EBS pricing comparison

Implementation Steps

  1. Create an IAM Policy to Restrict EBS Volume Types

    • Navigate to the IAM console by entering IAM in the AWS Management Console search box
    • Select IAM service

    Accessing the IAM console

    • In the navigation pane, select Policies
    • In the search box 🔍, enter EC2_InstanceTypeRestrict, then select the policy

    Locating the existing policy

    • Click Edit

    Editing the policy

    • Delete the existing policy content

    Clearing the policy editor

    • Copy and paste the following policy document, then click Next:
    {
    "Version": "2012-10-17",
    "Statement": [
        {
            "Effect": "Allow",
            "Action": "ec2:*",
            "Resource": "*"
        },
        {
            "Effect": "Deny",
            "Action": "ec2:RunInstances",
            "Resource": "arn:aws:ec2:*:148922931563:volume/*",
            "Condition": {
                "StringNotLike": {
                    "ec2:VolumeType": "gp3"
                }
            }
        },
        {
            "Effect": "Deny",
            "Action": "ec2:RunInstances",
            "Resource": "arn:aws:ec2:*:148922931563:instance/*",
            "Condition": {
                "StringNotLike": {
                    "ec2:VolumeType": "gp3",
                    "ec2:InstanceType": [
                        "t3.small",
                        "t3.large"
                    ]
                }
            }
        }
    ]
}

Policy JSON editor

  • Click Save changes

Saving policy changes

ℹ️ Information: This policy allows users to create EC2 instances only with t3.small or t3.large instance types and only with gp3 EBS volumes, enforcing both cost efficiency and performance standards.

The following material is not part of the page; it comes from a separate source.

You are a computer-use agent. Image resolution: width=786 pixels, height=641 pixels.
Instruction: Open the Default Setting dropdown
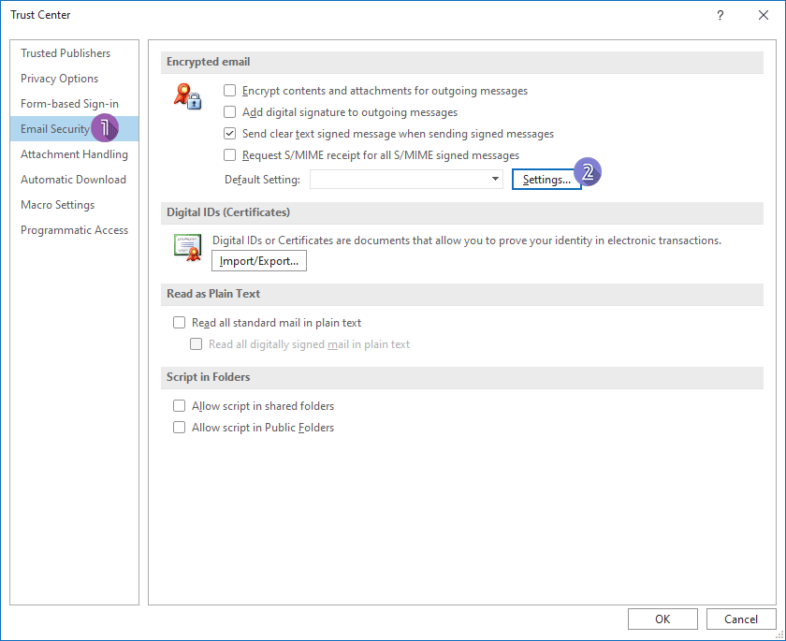(x=494, y=179)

  1. Verify Policy Enforcement: Allowed Configuration (t3.small with gp3)

    • Log in as TestUser (created in lab 8.1)
    • Ensure you’re in the Singapore Region
    • In the search box 🔍, enter EC2
    • On the EC2 dashboard, click Launch instance
    • For Name, enter EC2_t3.small_gp3

    Naming EC2

    • Keep the default 64-bit (x86) architecture
    • For Instance type, select t3.small
    • For Key pair, select Proceed without a key pair

    Selecting instance type and key pair

    • In the Configure storage section, ensure gp3 is selected
    • Click Launch instance
    • Note that the IOPS value is 3000, which is the baseline for gp3 volumes

    Configuring storage with gp3

    • Click the newly created Instance ID

    Selecting the new instance

    • Select the Storage tab, then click the Volume ID

    Successful instance creation

    • Verify that you’ve successfully created an EC2 instance with a t3.small instance type and gp3 EBS volume

    Volume details confirmation

  2. Verify Policy Enforcement: Denied Configuration (t3.small with gp2)

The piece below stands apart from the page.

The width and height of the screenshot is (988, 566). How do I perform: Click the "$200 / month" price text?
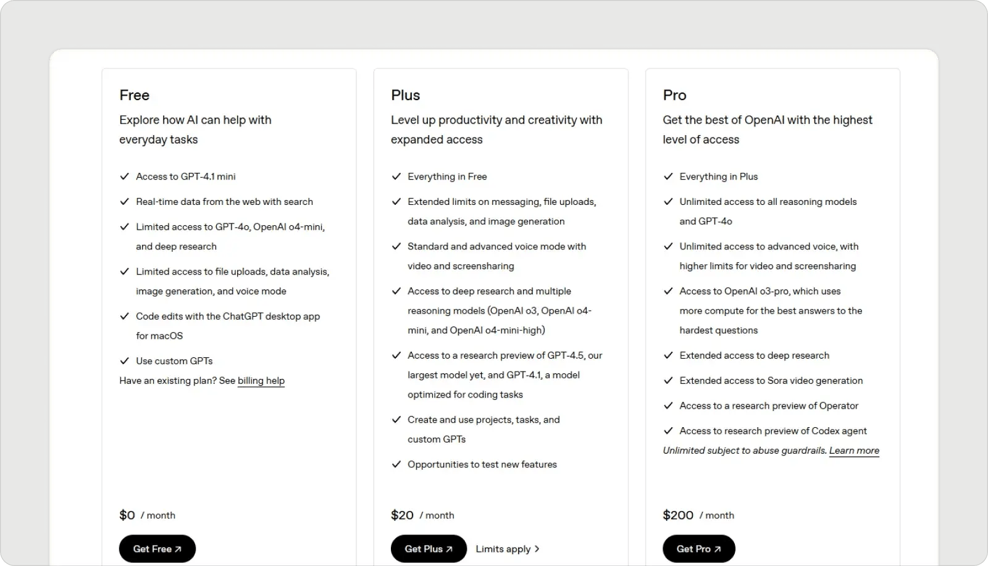pos(698,515)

    • Navigate back to the EC2 dashboard
    • Click Launch instance
    • For Name, enter EC2_t3.small_gp2

    Launching another instance

    • Keep the default 64-bit (x86) architecture
    • For Instance type, select t3.small
    • For Key pair, select Proceed without a key pair

    Selecting instance configuration

    • In the Configure storage section, change the volume type to gp2
    • Click Advanced to review detail volume

    Selecting gp2 volume type

    • Note that gp2 volumes offer only 100 baseline IOPS (with bursting capability up to 3000)
    • Click Launch instance

    Launch attempt with gp2

    • You’ll receive an Instance launch failed error message, confirming that the IAM policy is correctly preventing the use of non-gp3 volume types

    Launch failure confirmation

⚠️ Warning: The policy will similarly block attempts to launch instances with other volume types like io1 or io2, even though they offer higher performance, as they are significantly more expensive than gp3 volumes.

  1. Additional Testing (Optional)

    You can further verify the policy effectiveness by attempting to launch EC2 instances with:

    • t3.small instance type with io1/io2 volumes (should be denied)
    • Other instance types with gp3 volumes (should be denied if not t3.small or t3.large)
    • t3.large instance type with gp3 volumes (should be allowed)

🔒 Security Note: This IAM policy implementation demonstrates the principle of least privilege by allowing only the most cost-effective resources needed for development work, preventing accidental provisioning of more expensive resources.